狩場で、ハソンはシン・イギョムの姿を見て我を忘れた。イ・ギュが注意するも、新たな波乱が待ち受けていた…

第3話 感想

「王になった男」第3話は、ハソンの怒りとイ・ギュの冷徹な策略が交錯する緊迫感溢れる展開でした。一夜にして別人のように変化したハソンの強い意誌と、妹のタルレへの深い愛情が、物語に新たな深みを与えています。これまで市井の男として生きてきた彼が、王の影武者として宮廷の陰謀に巻き込まれ、どのように立ち向かっていくのか、今後の展開が非常に気になります。

特に印象的だったのは、ハソンがシン・チスにタルレを侮辱された怒りを涙ながらに訴えるシーンです。彼の悲痛な叫びは、権力闘争の残酷さと人間の尊厳を問いかける、重みのあるものでした。一方で、イ・ギュは冷徹なまでにハソンを利用しようと画策し、その対比が物語の緊張感を高めています。
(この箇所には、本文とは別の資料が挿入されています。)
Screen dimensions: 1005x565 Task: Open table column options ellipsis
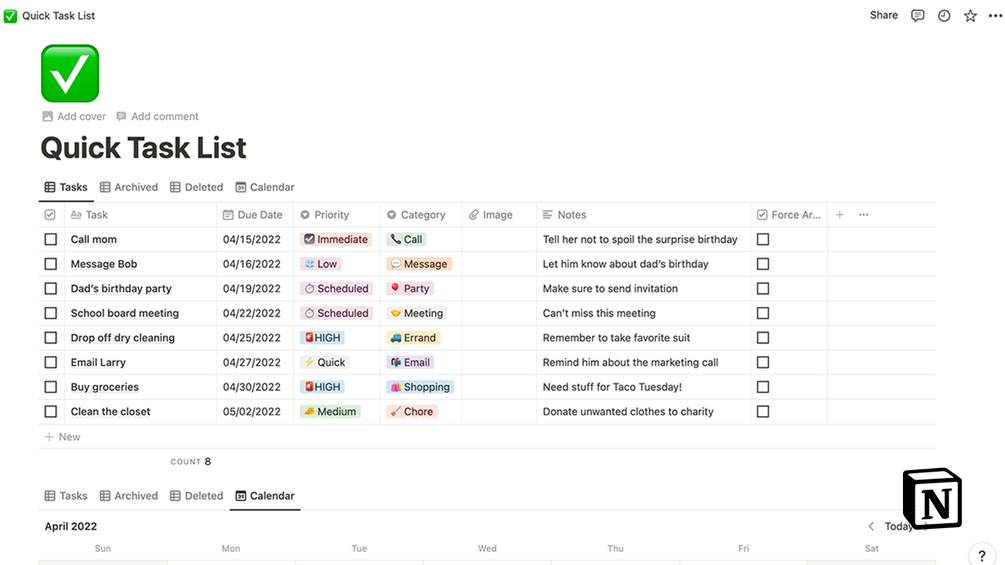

タルレを守るため、ウンシムと甲守大伯が協力して夜逃げを図るシーンも印象的でした。彼らの必死の行動は、権力者たちの思惑とは無縁の、市井の人々の温かさを感じさせます。また、イ・ギュが替え玉を使って追手を欺くシーンは、彼の知略の高さを改めて示すものでした。

シン・チスとチン・ピョングンの闇躍も、物語に不穏な影を落としています。彼らは互いに牽製し合いながらも、王の命を狙うという共通の目的のために闇闘を繰り広げています。彼らの策略がどのようにハソンとイ・ギュに影響を与えるのか、今後の展開が注目されます。